REQUIRED WORK
Please make an exact copy of the listing, without the pictures.

Segment Start: DATA TO EXAMINE

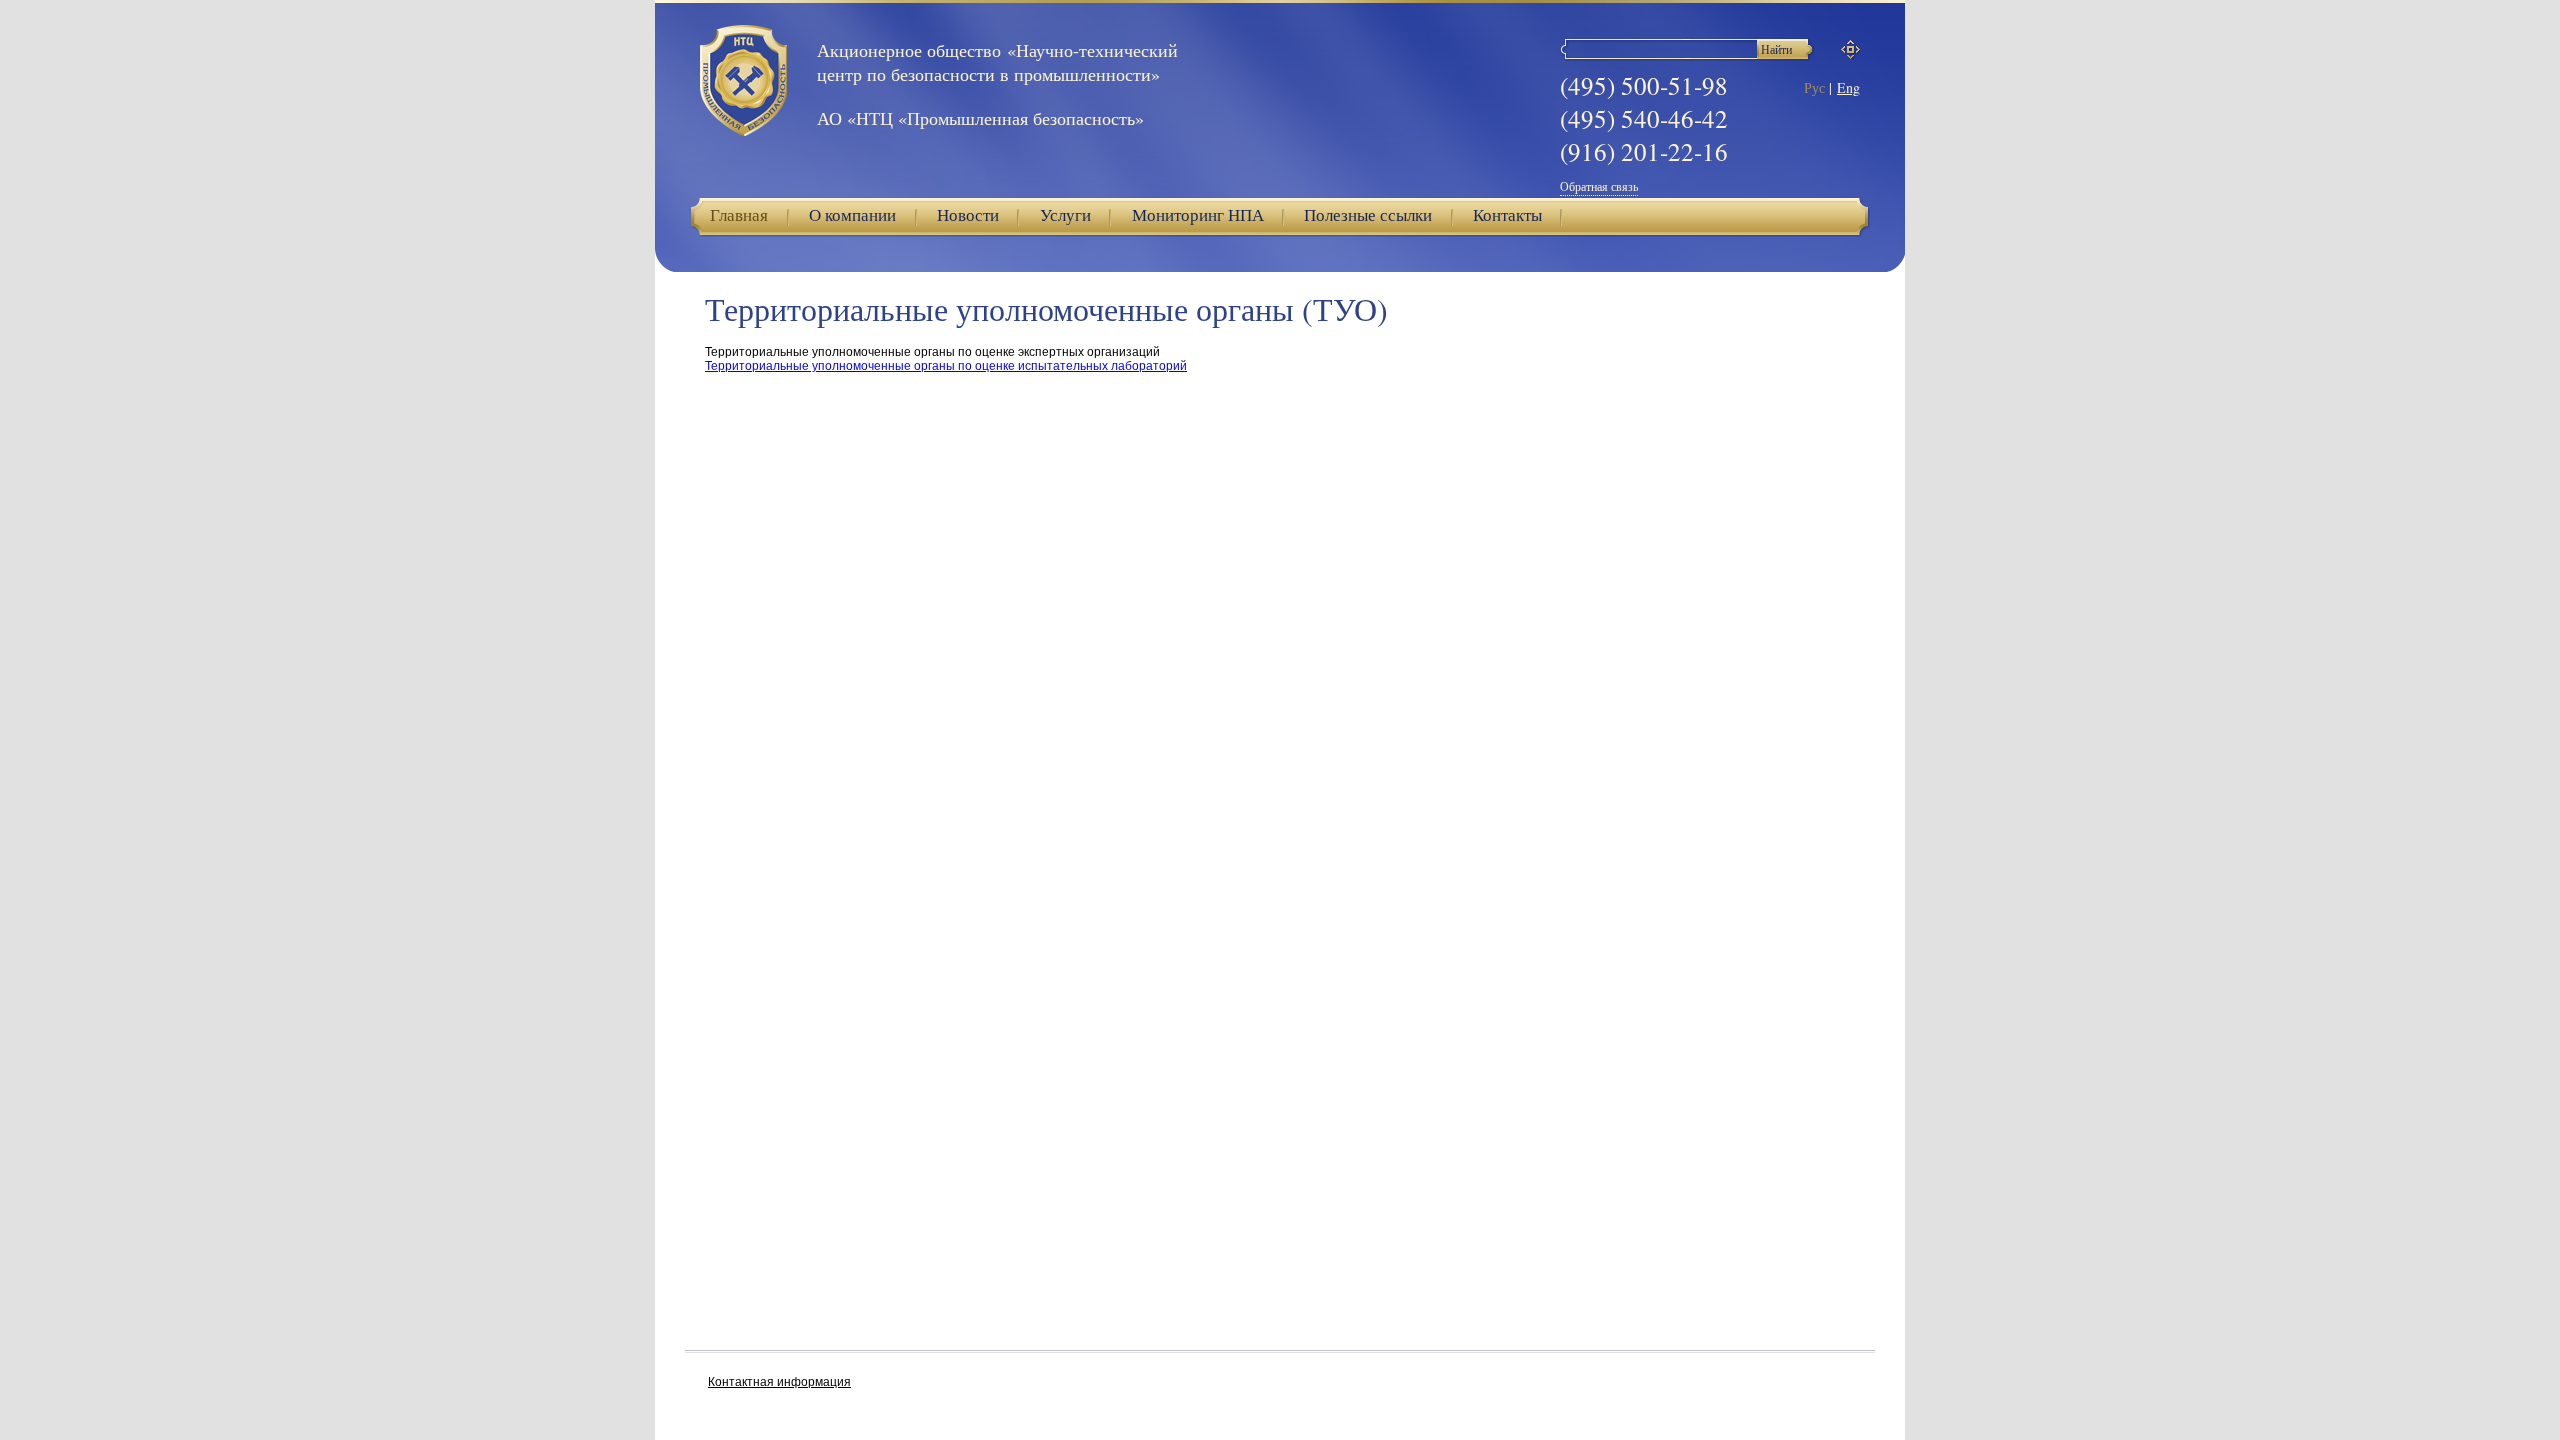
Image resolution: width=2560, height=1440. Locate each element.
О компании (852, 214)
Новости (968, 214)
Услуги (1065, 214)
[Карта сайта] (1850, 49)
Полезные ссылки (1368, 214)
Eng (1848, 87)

Segment End: DATA TO EXAMINE

WRITTEN ANSWER
Image resolution: width=2560, height=1440. Locate each element.
О компании (852, 214)
Новости (968, 214)
Услуги (1065, 214)
[Карта сайта] (1850, 49)
Полезные ссылки (1368, 214)
Eng (1848, 87)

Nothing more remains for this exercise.